Meraki SD-WAN provides dynamic path selection and performance-based routing for overlay traffic. This is great for any traffic tunneled from one MX to another for applications hosted in private data centers or cloud applications. However, a local Internet breakout typically provides the best performance for SaaS applications like Office 365, Google services, or cloud-based VoIP services like Cisco Webex or Zoom. There are multiple reasons to consider steering SaaS traffic to direct Internet links. These include the increasing availability of reliable, faster, and cheaper Internet circuits and improved SD-WAN capabilities that can choose an optimal path based on the type of traffic without requiring a dedicated piece of hardware on the remote end.
To enable SD-Internet, also referred to as SD-WAN Internet Policies, on your MX, your Dashboard is required to have the SD-WAN tier of licensing applied and a supported firmware and device model deployed. For documentation on the supported MX models and other details regarding SD-Internet, read the “SD-WAN Internet Policies (SD-Internet)” article on https://documentation.meraki.com.
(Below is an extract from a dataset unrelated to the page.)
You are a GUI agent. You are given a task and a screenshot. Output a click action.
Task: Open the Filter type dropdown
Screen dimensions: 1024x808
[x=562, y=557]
Once the prerequisites are met and the feature enabled, you will see the changes in the Internet Traffic section under SD-WAN Policies, as shown in Figure 6-12.
Figure 6-12 SD-Internet Policy Section of the SD-WAN Policies Page on the Dashboard
The SD-Internet configuration facilitates creating SaaS application-level policies that excludes the traffic from traversing the VPN and any associated overhead, and creates a more efficient local-breakout path. With this, you are still able to define custom performance classes for each application, similar to the other SD-WAN policies. SD-Internet policies are able to use the same custom performance classes that are available for VPN traffic.
Pro Tip
It is advisable to add additional destination IP addresses for WAN uplink monitoring that are related to any SD-Internet applications. For example, add the IP of a SaaS/IaaS endpoint, or add the IP of the Cisco Umbrella DNS server (shown in Figure 6-13).
Figure 6-13 Custom Uplink Monitoring Destinations Being Used to Help Monitor Link Quality to a Given Endpoint
Pro Tip
SD-Internet policies apply only to newly created flows and will not modify existing flows based on WAN performance changes.